Nissan CEO Carlos Ghosn addresses a press conference at the Shanghai Auto Show.
Philippe Lopez | AFP | Getty Images
Nissan CEO Carlos Ghosn addresses a press conference at the Shanghai Auto Show.

The auto industry is expected to be among the hardest hit as ongoing supply shortage of components has cut production drastically in the last six weeks. Japanese auto executives attending the motor show in Shanghai, many speaking at length for the first time since the quake, said they have yet to grasp the full impact of the disruptions.

"Everyone wants a number but that number will probably change next week," said Andy Palmer, executive vice president at Nissan Motor . "There will be some reevaluation of the way we manage the supply chain."

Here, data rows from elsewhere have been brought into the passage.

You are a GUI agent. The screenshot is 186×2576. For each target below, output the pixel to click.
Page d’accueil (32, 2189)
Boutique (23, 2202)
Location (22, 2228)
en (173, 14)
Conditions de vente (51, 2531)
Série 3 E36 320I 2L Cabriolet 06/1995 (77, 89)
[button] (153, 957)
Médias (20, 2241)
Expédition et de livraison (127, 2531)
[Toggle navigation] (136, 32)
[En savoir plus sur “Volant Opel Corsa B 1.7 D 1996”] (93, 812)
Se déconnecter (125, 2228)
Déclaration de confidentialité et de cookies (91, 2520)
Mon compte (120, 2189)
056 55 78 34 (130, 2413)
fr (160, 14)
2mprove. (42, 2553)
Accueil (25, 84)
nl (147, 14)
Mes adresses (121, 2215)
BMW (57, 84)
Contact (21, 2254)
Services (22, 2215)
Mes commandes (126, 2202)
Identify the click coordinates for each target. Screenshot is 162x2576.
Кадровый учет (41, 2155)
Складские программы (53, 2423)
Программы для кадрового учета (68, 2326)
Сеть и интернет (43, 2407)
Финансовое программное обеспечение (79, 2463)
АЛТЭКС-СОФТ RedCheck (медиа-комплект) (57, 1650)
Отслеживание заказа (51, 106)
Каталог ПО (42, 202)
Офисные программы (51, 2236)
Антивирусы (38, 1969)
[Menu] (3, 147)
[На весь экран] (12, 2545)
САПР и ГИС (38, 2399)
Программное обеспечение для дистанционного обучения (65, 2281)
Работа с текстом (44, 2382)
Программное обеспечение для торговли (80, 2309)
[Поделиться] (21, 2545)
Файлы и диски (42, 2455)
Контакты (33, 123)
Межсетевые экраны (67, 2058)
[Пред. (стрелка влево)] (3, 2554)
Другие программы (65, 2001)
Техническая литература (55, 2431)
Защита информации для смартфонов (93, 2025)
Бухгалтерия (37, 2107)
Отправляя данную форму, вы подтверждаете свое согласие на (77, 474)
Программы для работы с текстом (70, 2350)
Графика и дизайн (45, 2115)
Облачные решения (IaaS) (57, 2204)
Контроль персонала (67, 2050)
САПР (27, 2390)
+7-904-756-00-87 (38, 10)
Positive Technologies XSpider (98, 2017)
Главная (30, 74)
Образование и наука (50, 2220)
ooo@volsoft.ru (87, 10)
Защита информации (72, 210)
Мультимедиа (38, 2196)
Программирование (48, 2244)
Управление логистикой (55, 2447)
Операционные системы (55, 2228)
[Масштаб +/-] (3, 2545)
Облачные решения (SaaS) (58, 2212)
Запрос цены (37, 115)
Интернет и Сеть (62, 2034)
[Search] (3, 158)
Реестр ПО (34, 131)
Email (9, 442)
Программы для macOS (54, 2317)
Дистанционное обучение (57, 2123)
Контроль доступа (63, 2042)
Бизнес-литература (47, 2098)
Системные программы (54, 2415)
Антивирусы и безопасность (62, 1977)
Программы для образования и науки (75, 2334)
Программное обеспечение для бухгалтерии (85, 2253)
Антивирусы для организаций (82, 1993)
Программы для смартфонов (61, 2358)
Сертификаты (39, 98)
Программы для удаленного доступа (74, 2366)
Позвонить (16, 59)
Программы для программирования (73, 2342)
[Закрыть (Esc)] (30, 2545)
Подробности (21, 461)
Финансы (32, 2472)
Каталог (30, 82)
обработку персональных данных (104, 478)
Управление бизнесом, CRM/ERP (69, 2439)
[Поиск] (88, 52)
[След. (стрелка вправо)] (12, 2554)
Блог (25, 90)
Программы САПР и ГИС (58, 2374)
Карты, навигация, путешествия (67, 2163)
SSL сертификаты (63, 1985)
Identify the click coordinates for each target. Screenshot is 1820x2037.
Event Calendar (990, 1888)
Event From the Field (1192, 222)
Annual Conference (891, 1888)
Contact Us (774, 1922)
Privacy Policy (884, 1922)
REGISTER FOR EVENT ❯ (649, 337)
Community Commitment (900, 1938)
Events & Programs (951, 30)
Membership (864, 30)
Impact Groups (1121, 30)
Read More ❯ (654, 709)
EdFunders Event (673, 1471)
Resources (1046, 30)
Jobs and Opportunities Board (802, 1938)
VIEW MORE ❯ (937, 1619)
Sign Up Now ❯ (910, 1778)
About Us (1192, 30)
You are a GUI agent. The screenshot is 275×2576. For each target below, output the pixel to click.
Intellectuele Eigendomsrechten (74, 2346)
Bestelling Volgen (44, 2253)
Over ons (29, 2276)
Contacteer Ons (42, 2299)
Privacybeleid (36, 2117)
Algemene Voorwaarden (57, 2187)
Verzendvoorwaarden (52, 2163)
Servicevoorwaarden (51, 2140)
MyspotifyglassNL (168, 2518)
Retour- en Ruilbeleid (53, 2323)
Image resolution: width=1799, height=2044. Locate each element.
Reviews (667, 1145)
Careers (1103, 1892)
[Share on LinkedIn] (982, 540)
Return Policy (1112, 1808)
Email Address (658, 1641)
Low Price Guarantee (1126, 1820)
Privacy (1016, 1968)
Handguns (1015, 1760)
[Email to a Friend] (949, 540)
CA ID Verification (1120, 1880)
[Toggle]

Although keen to show their presence in the world's biggest and fastest growing auto market, many executives cut their trips short and hurried back to headquarters as they grappled with continued production cuts.

Japanese manufacturers have shifted production overseas over the last two decades but still rely almost exclusively on key components like electronics from Japan. The inability to find alternative source for technologically complex parts such as chips and a tradition to keep inventories low, the hallmark of just-in-time management, have both made the recovery process particularly difficult.

"There will be more of a shift overseas as companies try to mitigate or reduce their risk exposure. If that shift accelerates that will create more problems, like the hollowing out of Japanese industry," said Osamu Masuko, president of Mitsubishi Motors .

The shortage comes as auto demand in the key north american market recovers, and analysts warn Japanese car companies could miss out on an expected rise in demand for fuel efficient cars as gasoline prices climb.

The problem could be especially acute for Toyota, which has the biggest manufacturing base in Japan. The company has already announced that factories in Japan will be running at half capacity until early June.

Akio Toyoda, the Toyota president who seldom appeared at motor shows until this year, made a brief stop in Shanghai today to pledge that Toyota will build low-emission cars and components in China.

Honda also announced more concrete plans to bring electric cars to China, announcing plans to start production in 2012. Still, questions about the parts shortage dominated the news conference at the show.

Although Honda said production in China would not be affected until the end of May, they did not rule out the possibility of disruptions thereafter.

"My mind is completely preoccupied with how fast we can recover," said Honda president Takanobu Ito.

Mitsubishi kicks off reporting season on April 27th, followed by Honda on April 28th and Toyota on May 11th.